Another post mentions Abrash's Black Book - an excellent resource.
Edit: As for books on programming Linux: it is a community thing, there are many howto's around; also find a forum, join it, and as long as you act civilized you will get all the help you can ever need.
Right off the bat, I'd say "you're asking too much." From what little experience I've had, I would recommend reading some tutorials or getting a book on either directX or OpenGL to start out. To go any lower than that would be pretty complex.
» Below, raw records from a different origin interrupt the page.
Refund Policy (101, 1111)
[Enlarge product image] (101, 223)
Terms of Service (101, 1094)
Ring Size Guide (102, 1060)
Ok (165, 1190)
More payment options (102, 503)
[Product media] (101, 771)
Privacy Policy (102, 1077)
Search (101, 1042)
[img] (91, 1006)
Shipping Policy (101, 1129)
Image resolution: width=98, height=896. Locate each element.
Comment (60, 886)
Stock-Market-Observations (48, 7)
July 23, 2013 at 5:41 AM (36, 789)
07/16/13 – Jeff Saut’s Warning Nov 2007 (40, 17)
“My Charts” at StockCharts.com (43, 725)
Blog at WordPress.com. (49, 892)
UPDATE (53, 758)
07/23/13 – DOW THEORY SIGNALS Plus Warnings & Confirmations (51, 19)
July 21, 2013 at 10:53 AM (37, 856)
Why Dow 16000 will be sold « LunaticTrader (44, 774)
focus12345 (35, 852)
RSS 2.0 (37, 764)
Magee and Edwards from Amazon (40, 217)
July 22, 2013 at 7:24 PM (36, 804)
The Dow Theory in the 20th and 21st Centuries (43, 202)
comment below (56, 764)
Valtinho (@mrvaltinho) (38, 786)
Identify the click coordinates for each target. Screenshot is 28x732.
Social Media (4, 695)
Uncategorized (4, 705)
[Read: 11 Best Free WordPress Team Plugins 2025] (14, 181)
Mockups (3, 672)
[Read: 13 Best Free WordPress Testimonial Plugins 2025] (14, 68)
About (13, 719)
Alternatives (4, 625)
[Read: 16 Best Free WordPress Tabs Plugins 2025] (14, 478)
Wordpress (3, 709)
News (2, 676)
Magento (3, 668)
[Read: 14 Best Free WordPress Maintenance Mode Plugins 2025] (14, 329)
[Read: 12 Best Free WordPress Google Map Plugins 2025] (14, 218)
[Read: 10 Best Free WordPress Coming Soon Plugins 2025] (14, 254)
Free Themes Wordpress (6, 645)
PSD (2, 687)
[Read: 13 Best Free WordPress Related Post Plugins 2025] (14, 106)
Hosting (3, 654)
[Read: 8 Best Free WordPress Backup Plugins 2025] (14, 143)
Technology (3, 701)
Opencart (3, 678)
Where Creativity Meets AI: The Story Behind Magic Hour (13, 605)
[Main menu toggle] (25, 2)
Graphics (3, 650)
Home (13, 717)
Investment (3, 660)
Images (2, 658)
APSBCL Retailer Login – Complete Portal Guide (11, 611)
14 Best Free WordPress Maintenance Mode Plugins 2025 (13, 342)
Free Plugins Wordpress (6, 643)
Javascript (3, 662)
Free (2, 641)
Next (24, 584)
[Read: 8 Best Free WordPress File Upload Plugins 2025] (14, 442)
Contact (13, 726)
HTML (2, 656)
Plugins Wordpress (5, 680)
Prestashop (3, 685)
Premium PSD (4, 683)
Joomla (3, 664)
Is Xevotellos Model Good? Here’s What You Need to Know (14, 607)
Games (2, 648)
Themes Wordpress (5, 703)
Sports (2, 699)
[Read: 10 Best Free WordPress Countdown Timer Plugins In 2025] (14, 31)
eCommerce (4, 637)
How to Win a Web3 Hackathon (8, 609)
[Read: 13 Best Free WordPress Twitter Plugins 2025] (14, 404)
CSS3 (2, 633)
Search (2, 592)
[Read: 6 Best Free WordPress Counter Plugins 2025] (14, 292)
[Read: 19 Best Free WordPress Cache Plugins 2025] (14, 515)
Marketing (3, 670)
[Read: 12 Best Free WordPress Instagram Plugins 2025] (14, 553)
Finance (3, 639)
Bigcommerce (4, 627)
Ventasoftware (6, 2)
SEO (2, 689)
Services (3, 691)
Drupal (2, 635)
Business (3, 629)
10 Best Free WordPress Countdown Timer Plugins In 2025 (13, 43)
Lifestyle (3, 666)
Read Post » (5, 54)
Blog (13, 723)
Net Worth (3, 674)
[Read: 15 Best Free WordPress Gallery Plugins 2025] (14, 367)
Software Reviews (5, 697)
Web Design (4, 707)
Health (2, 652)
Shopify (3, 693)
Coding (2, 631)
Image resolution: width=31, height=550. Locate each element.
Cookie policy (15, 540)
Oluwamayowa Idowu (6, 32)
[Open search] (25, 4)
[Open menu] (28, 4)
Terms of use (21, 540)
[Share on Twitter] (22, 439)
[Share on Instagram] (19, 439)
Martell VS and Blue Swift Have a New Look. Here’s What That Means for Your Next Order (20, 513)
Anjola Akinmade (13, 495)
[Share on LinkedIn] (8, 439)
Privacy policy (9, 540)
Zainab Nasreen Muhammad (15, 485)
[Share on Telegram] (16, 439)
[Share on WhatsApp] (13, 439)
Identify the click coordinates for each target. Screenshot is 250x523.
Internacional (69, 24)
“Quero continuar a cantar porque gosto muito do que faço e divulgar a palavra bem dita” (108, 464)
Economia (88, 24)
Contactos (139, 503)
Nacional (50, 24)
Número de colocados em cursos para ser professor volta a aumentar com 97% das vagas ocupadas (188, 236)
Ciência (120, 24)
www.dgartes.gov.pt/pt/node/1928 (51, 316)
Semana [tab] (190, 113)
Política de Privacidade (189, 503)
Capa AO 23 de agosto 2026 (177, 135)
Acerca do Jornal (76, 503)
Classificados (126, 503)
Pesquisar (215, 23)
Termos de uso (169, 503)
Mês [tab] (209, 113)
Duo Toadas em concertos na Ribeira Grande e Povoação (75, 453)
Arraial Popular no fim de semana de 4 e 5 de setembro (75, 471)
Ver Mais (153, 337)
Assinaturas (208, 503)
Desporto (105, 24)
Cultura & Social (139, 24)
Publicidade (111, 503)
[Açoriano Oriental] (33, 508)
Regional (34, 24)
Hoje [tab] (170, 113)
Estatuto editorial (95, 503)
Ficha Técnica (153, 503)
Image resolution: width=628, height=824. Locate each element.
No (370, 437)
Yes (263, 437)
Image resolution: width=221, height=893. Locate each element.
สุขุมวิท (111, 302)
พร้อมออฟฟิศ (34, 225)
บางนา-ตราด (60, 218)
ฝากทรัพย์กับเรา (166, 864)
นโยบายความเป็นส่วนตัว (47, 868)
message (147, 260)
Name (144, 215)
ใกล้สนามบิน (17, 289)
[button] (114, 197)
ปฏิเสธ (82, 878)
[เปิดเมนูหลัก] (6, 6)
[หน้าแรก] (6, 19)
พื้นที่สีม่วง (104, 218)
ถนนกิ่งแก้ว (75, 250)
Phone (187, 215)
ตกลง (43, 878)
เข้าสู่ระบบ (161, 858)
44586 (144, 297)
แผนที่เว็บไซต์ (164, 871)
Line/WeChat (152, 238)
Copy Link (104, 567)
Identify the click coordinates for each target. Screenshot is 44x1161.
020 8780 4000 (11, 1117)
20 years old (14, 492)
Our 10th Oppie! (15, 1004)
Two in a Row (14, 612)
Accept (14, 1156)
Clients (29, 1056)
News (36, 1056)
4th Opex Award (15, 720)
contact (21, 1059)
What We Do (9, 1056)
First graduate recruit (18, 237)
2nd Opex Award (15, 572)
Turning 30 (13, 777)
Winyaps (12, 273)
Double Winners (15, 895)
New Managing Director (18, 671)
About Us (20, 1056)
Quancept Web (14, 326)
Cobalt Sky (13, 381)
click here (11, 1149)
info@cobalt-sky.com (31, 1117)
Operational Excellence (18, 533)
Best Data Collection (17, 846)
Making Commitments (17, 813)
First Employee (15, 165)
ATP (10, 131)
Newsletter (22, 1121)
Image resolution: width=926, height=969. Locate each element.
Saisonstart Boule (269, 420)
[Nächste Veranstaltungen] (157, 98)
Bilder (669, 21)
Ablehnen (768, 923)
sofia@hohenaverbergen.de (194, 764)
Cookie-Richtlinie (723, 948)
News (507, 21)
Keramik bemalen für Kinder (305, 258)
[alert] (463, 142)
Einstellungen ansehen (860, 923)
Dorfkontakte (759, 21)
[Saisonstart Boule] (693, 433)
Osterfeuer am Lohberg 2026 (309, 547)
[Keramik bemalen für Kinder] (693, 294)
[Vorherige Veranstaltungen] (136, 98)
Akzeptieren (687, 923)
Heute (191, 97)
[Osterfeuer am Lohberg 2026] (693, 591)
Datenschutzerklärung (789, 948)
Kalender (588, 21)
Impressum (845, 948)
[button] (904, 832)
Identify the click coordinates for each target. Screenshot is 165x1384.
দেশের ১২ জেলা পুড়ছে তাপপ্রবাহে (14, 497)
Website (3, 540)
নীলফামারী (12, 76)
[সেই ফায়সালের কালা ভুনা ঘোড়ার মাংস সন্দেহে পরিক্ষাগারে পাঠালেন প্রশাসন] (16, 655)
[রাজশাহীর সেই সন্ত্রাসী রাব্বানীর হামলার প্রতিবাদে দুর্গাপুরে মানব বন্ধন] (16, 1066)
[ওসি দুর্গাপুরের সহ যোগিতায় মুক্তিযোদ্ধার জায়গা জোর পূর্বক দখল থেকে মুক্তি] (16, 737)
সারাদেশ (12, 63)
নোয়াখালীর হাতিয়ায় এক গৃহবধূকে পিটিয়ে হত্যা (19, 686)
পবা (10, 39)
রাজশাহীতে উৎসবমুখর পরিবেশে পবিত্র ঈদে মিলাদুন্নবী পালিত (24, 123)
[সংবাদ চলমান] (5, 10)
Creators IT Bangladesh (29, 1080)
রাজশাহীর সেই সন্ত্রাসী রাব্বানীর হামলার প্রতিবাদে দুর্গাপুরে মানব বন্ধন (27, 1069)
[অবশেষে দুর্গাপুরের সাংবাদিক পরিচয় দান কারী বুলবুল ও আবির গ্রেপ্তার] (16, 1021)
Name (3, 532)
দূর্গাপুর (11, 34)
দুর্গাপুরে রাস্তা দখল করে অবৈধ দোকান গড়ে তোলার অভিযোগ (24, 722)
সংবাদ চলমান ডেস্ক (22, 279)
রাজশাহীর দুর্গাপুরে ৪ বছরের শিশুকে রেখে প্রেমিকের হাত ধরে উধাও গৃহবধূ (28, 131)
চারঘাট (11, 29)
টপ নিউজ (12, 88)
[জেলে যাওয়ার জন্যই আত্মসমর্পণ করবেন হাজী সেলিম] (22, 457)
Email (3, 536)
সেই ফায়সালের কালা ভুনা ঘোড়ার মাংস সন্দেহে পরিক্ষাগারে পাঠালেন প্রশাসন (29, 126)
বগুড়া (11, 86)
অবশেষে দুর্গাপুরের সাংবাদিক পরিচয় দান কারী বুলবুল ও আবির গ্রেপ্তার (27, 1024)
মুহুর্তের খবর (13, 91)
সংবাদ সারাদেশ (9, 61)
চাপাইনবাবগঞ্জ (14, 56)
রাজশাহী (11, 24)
Most of the books I've seen in OGL or DX have pretty good introductions that explain what the functions/classes do.
Once you get the hang of one of these, you could always dig in to the libraries to see what exactly they're doing to go lower.
Or, if you really, absolutely MUST learn the LOWEST level... read the book in the above post.
libX11 is the lowest level library for X11. I believe the opengl/directx talk to the driver/hardware directly (or emulate unsupported ops), so they would be the lowest level library.
If you want to start with very low level programming, look for x86 assembly code for VGA and fire up a copy of dosbox or similar.
Vulkan api is an api which gives you very low level access to most if not all features of the gpu, computational and graphical, it works on amd and Nvidia gpus (not all)
you can also use CUDA, but it only works on Nvidia gpus and has access to computational features only, no video output.